- **What the task requires**: Could you return the lines below exactly, from the first line up to and including the line that holds "Given: Click the LinkedIn logo icon"?

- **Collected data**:

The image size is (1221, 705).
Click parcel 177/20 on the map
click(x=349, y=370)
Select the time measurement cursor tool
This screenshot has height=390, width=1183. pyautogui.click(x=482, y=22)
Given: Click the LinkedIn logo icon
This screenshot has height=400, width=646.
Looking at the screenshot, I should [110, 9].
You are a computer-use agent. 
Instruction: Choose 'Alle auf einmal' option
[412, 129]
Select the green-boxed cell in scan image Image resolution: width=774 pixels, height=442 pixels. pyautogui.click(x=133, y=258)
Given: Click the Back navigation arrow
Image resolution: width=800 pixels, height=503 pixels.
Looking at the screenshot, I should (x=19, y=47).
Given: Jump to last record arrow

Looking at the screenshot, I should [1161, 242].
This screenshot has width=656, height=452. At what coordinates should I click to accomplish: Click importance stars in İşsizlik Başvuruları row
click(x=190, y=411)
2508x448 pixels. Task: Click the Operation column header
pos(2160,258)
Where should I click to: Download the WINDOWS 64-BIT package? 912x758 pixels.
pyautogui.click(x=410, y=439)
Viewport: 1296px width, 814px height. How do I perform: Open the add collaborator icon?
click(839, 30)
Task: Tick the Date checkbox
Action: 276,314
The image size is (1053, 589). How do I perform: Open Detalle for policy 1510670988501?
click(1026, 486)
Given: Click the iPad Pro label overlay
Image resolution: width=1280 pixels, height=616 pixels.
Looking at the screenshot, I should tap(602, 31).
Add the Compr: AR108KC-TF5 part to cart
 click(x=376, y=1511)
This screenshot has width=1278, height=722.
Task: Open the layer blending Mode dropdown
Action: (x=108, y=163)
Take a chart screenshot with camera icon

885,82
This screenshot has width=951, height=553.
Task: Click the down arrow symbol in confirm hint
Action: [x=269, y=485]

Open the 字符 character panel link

- **Result below**:
The image size is (1221, 705).
Click parcel 177/20 on the map
click(x=349, y=370)
Select the time measurement cursor tool
This screenshot has height=390, width=1183. pyautogui.click(x=482, y=22)
Given: Click the LinkedIn logo icon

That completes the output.